Dataset:

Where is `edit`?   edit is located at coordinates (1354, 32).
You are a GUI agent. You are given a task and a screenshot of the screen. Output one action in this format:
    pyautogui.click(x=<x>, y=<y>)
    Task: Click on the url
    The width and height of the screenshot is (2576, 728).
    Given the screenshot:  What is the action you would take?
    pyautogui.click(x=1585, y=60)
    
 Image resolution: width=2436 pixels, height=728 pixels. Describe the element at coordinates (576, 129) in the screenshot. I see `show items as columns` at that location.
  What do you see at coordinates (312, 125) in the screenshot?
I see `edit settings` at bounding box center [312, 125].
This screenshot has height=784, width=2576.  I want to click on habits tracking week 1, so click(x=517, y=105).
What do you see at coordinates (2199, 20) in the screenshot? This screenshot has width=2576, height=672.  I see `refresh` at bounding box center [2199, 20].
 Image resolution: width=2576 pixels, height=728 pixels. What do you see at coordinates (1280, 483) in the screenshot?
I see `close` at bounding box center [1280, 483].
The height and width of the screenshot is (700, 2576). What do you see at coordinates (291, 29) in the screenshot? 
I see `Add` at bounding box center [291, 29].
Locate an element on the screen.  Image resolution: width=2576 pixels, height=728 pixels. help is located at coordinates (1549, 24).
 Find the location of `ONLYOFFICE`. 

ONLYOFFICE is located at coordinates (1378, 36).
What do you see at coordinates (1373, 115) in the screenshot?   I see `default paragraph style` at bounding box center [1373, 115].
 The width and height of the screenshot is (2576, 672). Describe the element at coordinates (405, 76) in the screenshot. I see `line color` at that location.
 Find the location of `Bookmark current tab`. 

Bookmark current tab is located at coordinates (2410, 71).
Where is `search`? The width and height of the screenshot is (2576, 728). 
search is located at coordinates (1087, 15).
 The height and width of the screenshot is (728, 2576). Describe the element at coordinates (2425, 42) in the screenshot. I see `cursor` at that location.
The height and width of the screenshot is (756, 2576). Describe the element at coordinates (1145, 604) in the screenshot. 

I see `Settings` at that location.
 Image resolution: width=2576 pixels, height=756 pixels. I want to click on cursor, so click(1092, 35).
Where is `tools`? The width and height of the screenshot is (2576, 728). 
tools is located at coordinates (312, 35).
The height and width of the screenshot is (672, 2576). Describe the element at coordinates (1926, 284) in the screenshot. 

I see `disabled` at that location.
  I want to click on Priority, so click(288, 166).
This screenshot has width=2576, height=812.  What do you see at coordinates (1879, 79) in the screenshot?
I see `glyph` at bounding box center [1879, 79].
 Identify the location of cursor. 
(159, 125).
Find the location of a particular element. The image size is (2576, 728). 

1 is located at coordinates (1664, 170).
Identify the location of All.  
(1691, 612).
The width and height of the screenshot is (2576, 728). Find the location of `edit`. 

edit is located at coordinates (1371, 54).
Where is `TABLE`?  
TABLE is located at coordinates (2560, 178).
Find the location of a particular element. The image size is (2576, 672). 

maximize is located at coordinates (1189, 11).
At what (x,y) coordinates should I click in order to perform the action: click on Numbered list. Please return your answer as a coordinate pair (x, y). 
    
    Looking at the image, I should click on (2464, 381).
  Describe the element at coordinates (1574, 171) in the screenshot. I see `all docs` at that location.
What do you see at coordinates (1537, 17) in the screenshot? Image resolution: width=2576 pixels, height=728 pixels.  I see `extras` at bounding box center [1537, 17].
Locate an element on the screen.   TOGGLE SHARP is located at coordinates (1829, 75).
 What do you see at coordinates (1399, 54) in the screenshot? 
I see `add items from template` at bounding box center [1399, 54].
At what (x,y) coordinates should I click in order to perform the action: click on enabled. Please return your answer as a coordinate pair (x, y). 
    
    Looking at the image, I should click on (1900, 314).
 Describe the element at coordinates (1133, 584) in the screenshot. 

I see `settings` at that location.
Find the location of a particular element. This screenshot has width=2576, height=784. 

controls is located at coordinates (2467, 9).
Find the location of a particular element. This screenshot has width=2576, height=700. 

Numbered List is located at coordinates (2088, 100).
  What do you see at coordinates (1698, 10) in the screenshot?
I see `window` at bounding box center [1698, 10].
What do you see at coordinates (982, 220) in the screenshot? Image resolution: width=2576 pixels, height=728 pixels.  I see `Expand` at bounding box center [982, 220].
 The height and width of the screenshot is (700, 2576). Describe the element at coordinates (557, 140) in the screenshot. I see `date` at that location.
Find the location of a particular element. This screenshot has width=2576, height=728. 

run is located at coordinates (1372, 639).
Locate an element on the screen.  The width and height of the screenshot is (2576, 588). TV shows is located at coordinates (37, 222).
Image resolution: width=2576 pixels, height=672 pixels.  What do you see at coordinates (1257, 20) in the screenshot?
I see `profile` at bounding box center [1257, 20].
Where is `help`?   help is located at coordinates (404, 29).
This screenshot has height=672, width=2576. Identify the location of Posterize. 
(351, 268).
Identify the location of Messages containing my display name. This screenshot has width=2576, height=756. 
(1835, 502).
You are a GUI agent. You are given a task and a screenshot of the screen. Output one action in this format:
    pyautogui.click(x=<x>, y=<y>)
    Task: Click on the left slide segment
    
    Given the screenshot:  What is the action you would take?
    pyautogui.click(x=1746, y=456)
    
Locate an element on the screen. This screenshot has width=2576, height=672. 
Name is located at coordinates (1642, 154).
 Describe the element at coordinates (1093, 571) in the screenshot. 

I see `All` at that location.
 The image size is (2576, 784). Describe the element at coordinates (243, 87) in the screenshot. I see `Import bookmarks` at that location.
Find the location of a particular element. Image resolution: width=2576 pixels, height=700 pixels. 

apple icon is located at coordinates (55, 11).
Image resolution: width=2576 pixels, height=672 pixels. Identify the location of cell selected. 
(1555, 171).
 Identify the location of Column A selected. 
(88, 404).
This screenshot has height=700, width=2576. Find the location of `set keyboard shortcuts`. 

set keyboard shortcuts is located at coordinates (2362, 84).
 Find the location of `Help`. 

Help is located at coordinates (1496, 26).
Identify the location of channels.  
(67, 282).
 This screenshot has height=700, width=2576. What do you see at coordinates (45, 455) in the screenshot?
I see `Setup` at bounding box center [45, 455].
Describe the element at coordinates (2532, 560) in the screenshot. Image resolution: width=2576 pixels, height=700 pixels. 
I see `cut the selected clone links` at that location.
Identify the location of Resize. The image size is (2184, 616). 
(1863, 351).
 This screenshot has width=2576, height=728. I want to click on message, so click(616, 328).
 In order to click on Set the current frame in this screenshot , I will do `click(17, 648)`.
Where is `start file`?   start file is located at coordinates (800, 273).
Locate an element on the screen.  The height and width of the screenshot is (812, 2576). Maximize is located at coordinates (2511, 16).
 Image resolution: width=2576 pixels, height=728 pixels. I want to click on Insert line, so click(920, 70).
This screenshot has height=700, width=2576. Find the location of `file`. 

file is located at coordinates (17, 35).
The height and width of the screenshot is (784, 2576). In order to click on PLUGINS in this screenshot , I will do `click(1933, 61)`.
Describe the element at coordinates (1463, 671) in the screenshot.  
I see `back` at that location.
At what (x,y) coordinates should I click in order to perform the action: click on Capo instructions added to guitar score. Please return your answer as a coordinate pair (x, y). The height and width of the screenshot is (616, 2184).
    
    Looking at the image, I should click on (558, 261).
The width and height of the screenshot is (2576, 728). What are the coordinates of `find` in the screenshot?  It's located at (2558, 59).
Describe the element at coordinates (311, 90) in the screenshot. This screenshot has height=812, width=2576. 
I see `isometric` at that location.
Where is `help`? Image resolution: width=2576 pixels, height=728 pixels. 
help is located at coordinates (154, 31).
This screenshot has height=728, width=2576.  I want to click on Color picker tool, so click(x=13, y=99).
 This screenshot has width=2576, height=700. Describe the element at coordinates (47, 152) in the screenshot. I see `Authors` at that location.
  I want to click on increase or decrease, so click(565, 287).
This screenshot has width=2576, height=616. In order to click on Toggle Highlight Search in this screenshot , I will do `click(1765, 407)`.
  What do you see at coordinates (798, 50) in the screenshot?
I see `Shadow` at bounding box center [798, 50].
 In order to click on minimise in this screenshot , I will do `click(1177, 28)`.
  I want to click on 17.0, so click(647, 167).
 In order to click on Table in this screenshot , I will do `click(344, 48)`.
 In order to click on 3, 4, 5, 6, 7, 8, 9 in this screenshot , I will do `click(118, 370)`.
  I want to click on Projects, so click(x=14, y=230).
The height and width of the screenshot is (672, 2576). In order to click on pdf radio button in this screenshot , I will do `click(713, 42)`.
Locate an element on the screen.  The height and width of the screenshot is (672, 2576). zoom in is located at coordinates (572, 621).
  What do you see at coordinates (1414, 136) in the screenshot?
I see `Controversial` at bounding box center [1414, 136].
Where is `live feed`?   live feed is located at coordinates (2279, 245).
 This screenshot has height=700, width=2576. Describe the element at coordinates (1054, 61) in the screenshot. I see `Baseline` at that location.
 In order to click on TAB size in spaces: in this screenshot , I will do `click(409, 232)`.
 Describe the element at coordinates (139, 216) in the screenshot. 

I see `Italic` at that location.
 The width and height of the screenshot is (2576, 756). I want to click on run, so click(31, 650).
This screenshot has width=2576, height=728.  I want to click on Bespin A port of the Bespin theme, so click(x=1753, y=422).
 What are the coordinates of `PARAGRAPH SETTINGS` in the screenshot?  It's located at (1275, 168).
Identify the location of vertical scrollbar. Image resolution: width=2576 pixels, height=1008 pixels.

Task objective:
Copy the data word for word, from its first line through the line that contains "center [312, 125].".

Completed task:
Where is `edit`?   edit is located at coordinates (1354, 32).
You are a GUI agent. You are given a task and a screenshot of the screen. Output one action in this format:
    pyautogui.click(x=<x>, y=<y>)
    Task: Click on the url
    The width and height of the screenshot is (2576, 728).
    Given the screenshot:  What is the action you would take?
    pyautogui.click(x=1585, y=60)
    
 Image resolution: width=2436 pixels, height=728 pixels. Describe the element at coordinates (576, 129) in the screenshot. I see `show items as columns` at that location.
  What do you see at coordinates (312, 125) in the screenshot?
I see `edit settings` at bounding box center [312, 125].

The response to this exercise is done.